* [EXERCISE]
Your job is to set down the stretch of entries that opens with the line containing "Viewport: 779px width, 505px height." and closes with the line containing "Given: Click the 2015 year cell". Keep both end lines, copy each exactly, and add nothing.

(Stored items)

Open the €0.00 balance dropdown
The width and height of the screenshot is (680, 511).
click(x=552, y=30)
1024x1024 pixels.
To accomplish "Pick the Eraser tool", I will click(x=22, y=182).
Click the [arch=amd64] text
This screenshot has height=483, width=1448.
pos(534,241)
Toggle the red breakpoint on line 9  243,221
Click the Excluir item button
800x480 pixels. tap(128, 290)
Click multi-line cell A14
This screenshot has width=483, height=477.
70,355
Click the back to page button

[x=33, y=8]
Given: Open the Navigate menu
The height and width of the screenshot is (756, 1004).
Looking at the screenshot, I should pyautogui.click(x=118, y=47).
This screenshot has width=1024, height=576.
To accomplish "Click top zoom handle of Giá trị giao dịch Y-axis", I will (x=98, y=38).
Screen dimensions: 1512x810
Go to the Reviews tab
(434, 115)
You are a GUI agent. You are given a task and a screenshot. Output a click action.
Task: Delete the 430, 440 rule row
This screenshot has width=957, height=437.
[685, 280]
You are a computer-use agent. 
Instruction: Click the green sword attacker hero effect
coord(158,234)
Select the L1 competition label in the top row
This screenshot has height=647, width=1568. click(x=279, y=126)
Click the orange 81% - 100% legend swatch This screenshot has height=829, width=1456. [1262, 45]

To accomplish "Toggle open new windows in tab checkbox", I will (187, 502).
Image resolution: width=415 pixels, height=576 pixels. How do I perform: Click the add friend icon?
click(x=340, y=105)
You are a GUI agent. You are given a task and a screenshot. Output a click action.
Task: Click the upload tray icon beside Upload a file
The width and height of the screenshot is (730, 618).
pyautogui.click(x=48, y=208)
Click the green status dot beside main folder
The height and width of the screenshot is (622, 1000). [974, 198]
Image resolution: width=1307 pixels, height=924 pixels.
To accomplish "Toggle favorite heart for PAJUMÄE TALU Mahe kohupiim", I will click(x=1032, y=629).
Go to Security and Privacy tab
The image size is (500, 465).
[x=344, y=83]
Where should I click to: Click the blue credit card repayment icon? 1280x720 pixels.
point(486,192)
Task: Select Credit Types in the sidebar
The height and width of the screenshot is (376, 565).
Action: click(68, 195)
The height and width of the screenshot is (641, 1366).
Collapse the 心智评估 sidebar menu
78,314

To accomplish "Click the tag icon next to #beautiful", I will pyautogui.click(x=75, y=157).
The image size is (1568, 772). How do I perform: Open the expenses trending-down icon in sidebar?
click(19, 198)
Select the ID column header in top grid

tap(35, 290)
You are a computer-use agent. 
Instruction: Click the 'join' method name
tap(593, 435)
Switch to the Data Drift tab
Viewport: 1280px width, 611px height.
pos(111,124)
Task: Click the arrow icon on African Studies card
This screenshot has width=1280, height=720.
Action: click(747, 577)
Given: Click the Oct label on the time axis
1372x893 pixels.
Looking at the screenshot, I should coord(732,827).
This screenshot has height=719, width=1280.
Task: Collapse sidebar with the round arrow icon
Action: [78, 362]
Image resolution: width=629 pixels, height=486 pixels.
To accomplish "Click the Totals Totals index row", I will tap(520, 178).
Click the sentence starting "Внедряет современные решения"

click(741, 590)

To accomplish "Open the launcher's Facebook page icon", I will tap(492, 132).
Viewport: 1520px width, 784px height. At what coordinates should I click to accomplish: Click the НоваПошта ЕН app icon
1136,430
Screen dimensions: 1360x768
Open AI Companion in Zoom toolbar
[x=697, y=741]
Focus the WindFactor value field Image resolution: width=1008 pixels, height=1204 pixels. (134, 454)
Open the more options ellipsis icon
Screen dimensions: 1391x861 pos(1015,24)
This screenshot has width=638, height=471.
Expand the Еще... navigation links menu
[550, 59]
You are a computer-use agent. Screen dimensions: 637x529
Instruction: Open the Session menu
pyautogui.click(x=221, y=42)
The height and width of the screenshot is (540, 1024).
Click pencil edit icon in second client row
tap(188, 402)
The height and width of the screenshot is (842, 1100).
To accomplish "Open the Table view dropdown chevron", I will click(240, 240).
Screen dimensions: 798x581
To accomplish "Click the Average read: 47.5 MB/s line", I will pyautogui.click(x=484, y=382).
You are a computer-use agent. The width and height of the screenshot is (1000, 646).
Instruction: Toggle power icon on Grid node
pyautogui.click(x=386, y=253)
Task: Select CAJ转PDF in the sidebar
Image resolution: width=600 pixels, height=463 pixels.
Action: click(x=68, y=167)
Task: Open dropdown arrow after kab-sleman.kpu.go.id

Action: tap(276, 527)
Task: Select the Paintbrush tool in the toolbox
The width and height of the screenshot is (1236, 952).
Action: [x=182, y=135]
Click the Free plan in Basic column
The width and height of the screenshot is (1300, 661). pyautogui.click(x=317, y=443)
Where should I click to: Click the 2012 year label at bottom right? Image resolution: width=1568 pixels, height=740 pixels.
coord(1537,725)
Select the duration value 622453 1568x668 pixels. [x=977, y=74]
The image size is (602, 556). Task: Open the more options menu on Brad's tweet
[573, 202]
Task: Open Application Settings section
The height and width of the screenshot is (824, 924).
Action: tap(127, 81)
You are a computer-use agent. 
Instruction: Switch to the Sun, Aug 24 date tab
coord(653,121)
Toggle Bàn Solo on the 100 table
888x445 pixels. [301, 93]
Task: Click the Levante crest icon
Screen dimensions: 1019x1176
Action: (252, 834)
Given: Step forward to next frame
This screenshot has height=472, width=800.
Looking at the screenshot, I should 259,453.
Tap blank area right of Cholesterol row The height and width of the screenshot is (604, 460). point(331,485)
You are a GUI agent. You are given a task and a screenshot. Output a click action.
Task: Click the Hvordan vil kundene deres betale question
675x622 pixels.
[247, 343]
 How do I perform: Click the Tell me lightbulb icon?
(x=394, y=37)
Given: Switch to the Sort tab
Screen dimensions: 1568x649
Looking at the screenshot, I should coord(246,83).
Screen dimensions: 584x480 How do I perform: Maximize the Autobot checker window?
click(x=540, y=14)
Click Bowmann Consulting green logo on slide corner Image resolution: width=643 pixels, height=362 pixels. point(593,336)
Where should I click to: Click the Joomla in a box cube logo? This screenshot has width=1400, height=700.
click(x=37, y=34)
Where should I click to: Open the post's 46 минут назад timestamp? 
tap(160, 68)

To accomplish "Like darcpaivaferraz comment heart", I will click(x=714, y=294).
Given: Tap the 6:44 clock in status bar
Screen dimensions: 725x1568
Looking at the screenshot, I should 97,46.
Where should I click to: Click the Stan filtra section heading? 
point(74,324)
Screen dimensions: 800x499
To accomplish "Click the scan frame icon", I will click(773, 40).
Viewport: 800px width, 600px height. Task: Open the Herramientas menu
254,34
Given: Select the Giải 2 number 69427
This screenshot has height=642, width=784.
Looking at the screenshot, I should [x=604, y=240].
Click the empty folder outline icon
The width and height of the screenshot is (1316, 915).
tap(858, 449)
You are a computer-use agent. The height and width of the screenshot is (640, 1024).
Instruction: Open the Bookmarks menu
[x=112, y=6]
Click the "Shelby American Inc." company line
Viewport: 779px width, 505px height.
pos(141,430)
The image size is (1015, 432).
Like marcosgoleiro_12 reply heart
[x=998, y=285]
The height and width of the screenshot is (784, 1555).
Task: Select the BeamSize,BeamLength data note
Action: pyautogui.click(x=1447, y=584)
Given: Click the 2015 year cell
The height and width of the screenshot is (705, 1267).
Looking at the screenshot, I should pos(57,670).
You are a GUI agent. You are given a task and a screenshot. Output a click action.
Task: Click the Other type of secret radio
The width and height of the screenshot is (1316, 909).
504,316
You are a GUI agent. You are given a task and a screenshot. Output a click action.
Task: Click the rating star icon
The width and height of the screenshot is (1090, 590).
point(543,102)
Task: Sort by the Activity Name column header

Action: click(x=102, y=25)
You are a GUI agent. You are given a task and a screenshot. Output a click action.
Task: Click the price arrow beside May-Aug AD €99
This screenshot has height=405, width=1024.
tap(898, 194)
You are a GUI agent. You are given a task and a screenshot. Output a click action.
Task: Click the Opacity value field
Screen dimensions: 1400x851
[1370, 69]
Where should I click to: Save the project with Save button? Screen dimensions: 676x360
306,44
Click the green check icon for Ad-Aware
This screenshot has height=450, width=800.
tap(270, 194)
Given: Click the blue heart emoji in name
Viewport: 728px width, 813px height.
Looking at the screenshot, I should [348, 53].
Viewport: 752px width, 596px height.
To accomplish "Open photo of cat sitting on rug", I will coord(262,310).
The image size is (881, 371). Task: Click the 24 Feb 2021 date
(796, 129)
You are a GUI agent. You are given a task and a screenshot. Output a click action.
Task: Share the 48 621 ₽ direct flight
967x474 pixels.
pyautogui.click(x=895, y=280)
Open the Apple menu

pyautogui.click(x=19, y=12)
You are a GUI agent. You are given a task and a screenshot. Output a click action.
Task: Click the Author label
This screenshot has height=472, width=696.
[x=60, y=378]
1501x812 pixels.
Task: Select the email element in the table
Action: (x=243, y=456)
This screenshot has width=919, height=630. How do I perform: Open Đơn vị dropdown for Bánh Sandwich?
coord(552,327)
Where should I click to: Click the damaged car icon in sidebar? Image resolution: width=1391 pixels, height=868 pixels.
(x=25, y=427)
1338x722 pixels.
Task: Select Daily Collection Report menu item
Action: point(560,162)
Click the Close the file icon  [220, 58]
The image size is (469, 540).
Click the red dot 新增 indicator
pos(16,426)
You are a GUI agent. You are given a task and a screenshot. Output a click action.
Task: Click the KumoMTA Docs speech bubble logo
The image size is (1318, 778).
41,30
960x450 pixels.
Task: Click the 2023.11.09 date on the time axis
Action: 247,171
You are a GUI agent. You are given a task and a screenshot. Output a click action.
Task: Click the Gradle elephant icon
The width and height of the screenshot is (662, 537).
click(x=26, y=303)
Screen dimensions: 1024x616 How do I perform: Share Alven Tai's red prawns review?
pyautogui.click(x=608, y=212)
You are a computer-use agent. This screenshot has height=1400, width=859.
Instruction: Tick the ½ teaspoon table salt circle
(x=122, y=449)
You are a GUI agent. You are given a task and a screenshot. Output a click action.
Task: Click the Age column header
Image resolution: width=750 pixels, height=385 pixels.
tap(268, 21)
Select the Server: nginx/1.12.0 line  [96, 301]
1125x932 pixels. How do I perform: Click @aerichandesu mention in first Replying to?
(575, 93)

* [WRITTEN REPLY]
Viewport: 779px width, 505px height.
pos(141,430)
The image size is (1015, 432).
Like marcosgoleiro_12 reply heart
[x=998, y=285]
The height and width of the screenshot is (784, 1555).
Task: Select the BeamSize,BeamLength data note
Action: pyautogui.click(x=1447, y=584)
Given: Click the 2015 year cell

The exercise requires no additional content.